ああ、やっぱり、この人の書く作品大好きだ。
改めて、強くそう思った。
離婚した妻の再婚相手との子どもを育てることにした統理と、その子どもである百音。
統理は、翻訳家の仕事をしつつ、マンションの屋上にある神社の宮司としての務めもこなし、さらに百音を育てるというトリプルワークをこなしている。
この屋上にある小さな神社というのが、手入れの行き届いた美しい庭のようなものなのだけれども。
まぁーーー、このマンション住みたい!って思ったよね。
作中では、縁切り神社なんて言われたりしてるけど、暑い夏はそこでスイカ割りしたり、冷たいアイスティーを呑んだり、なにその素敵空間!と心底羨ましくなった。
その美しい庭に魅了されるのはもちろんなんだけど、出てくる人物たちもみんなどこか近くに住んでるような、知り合いの知り合い?くらいリアルな人々が出てくる。

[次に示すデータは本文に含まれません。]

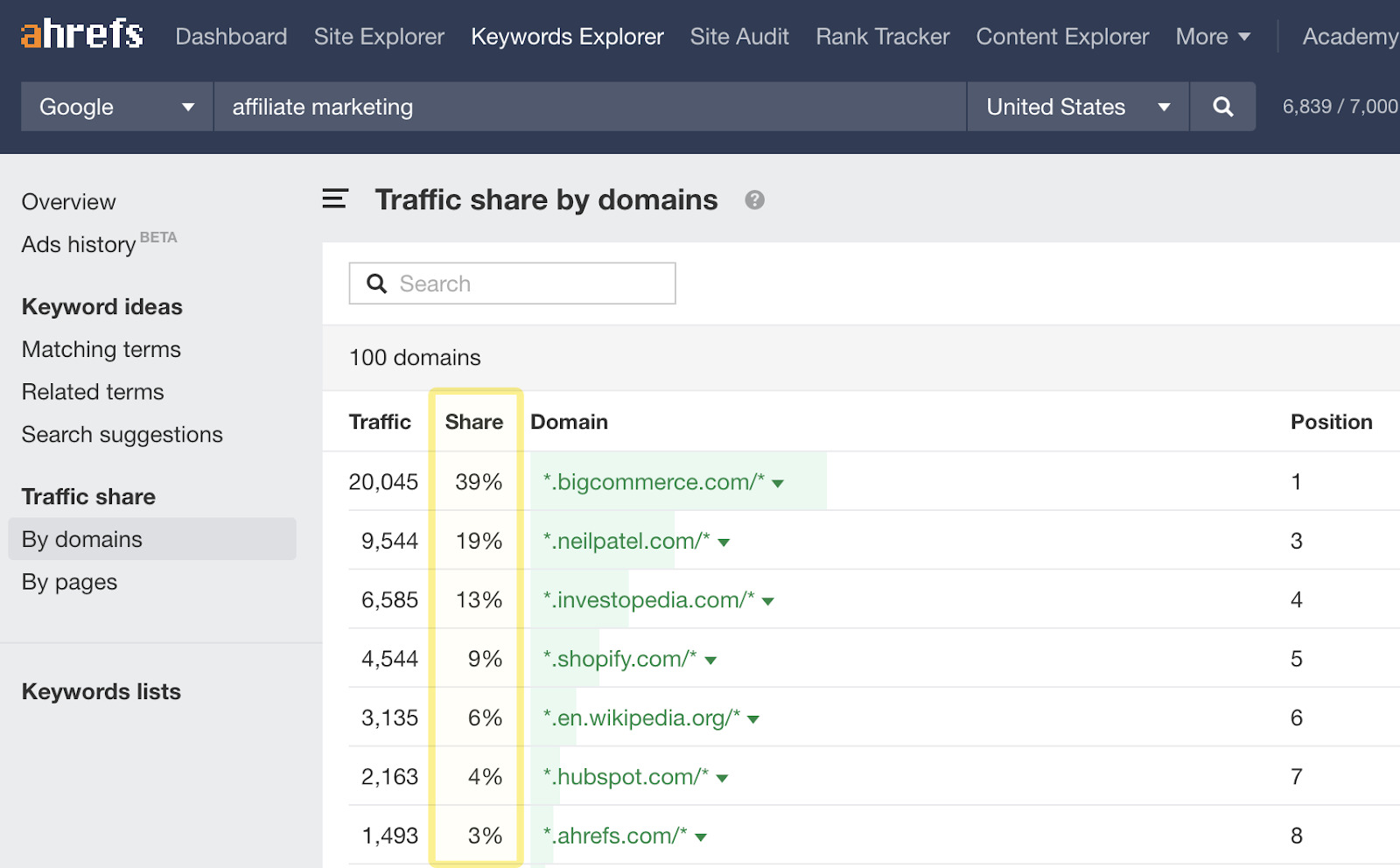1400x868 pixels.
Task: Click the help question mark icon
Action: tap(754, 200)
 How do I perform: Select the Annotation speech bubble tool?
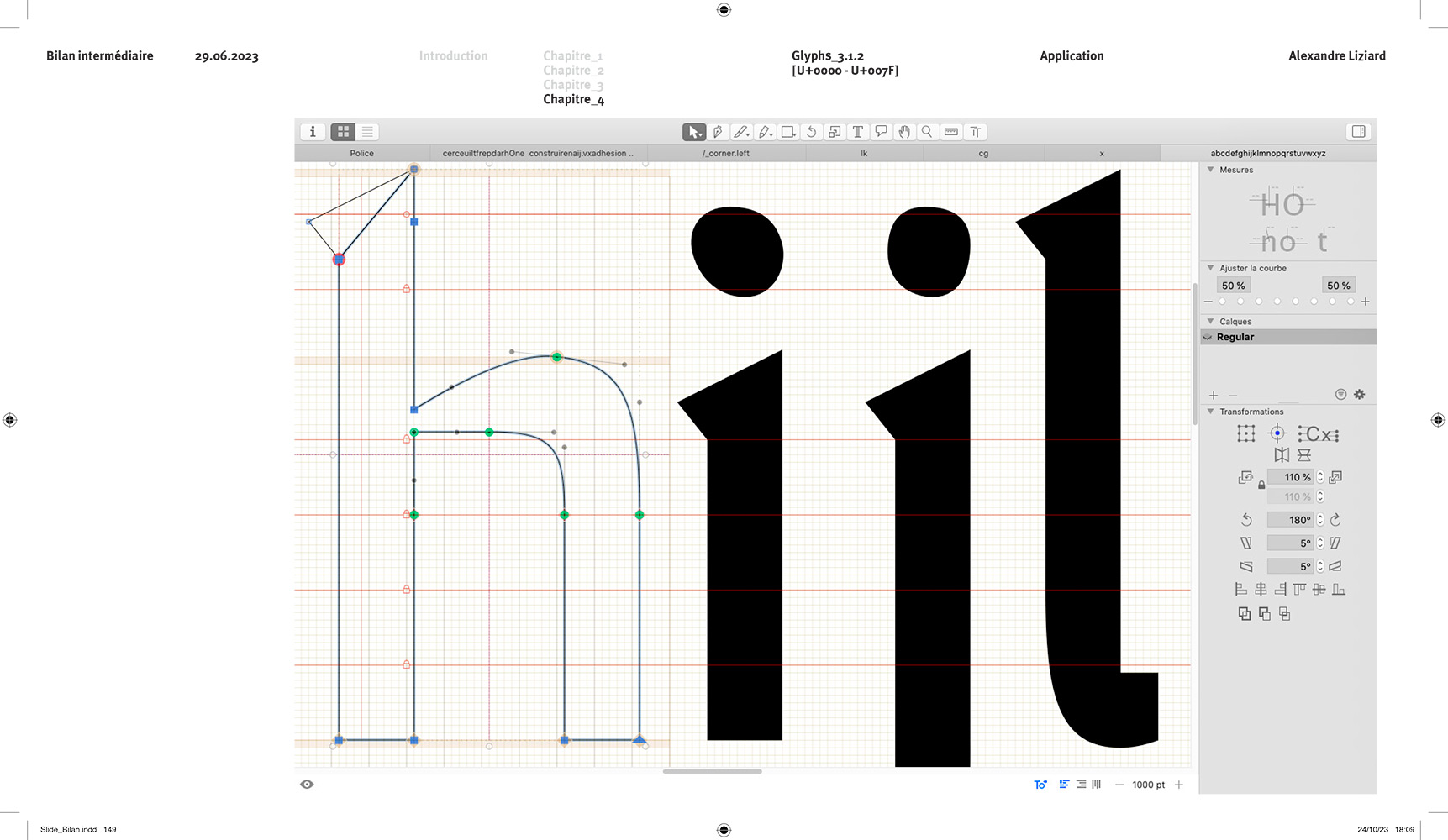881,132
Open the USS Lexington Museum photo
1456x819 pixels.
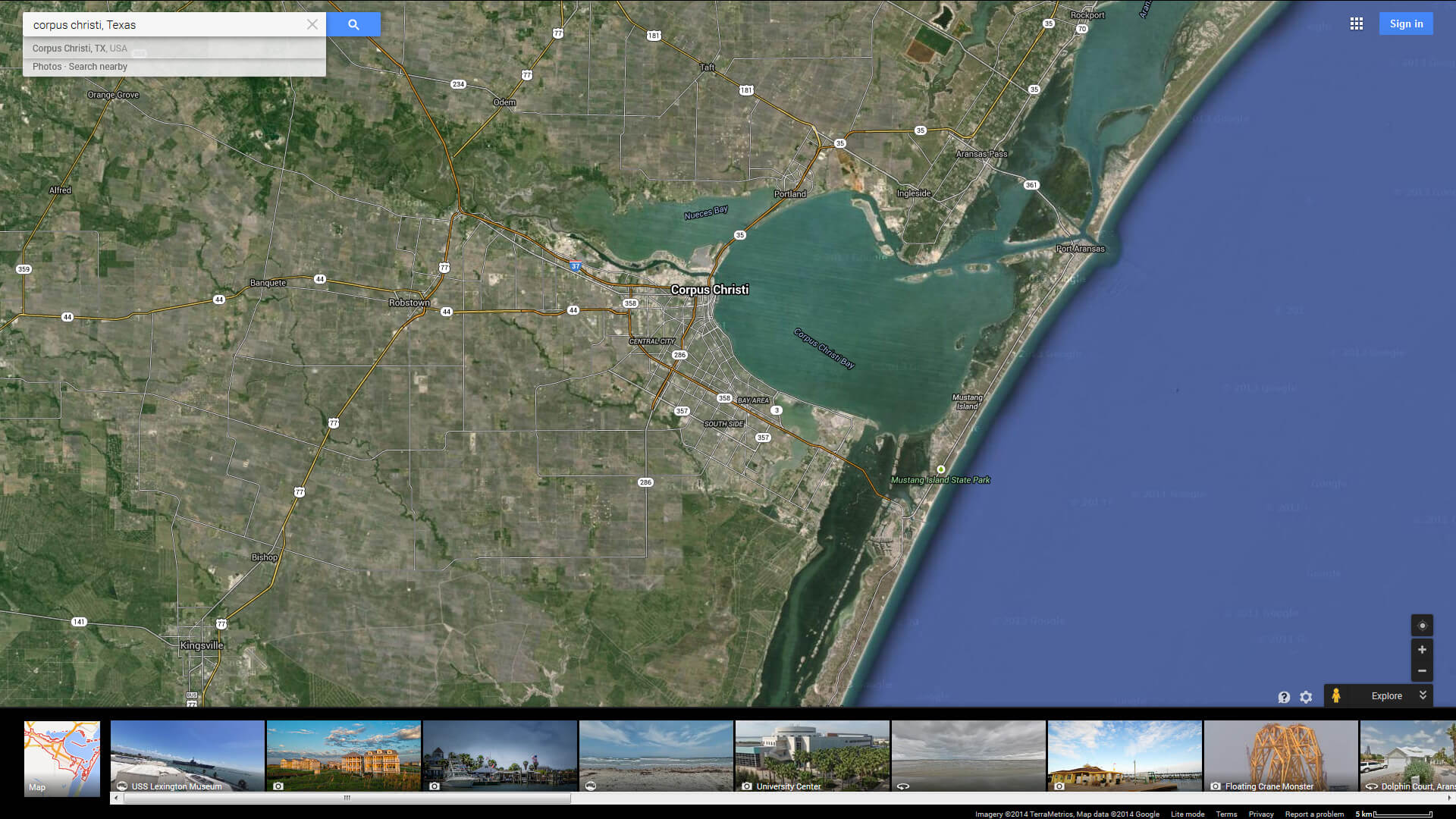pyautogui.click(x=187, y=756)
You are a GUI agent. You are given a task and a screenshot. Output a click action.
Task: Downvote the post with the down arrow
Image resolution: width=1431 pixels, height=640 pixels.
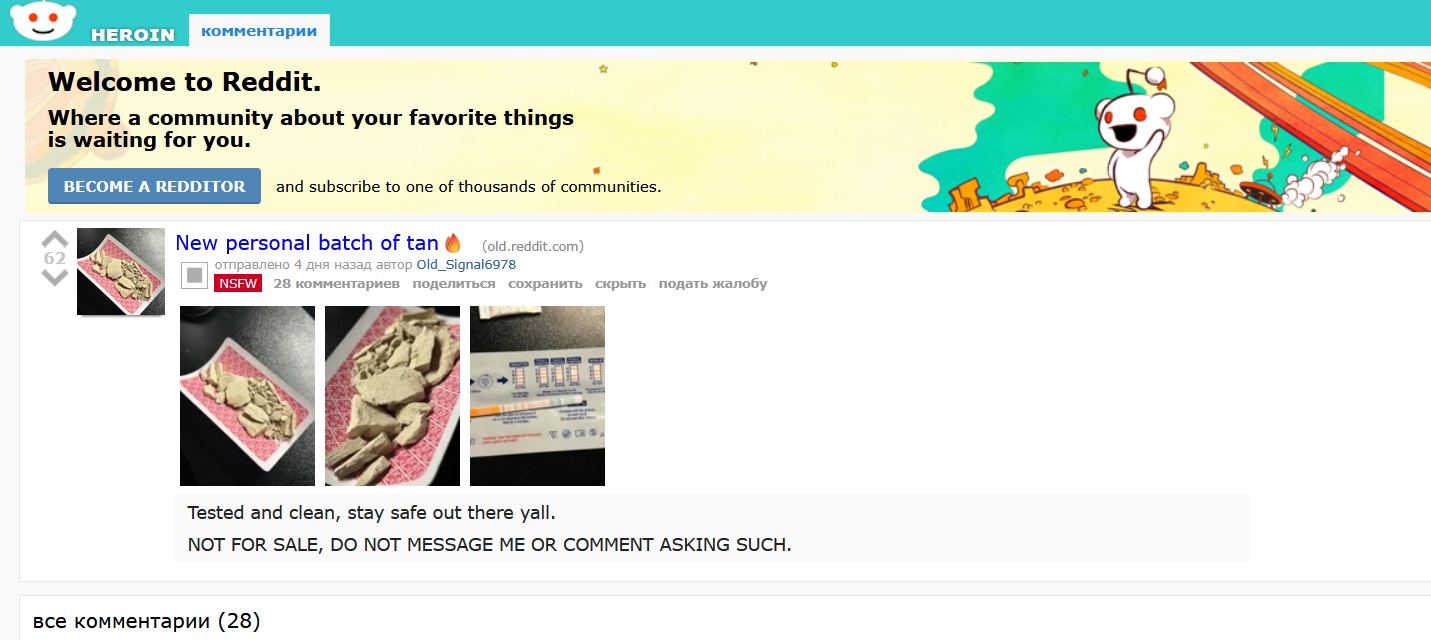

本編は統理と百音を中心に、その近くにいる人々のオムニバスの物語で構成されていて、きっと心に深く刺さる話があるはず。
きっと人によって、どの人の話が好きか違うんだろうなぁ。
私は一番、坂口基くんに共感したなぁ。
凪良さんの作品って、人に向ける視線がとことん優しいなって感じる。
読んでて、弱い自分や人に胸張れない自分の一面も許されてる感じがするんです。
これからも、心のバイブル本になりそうな一冊。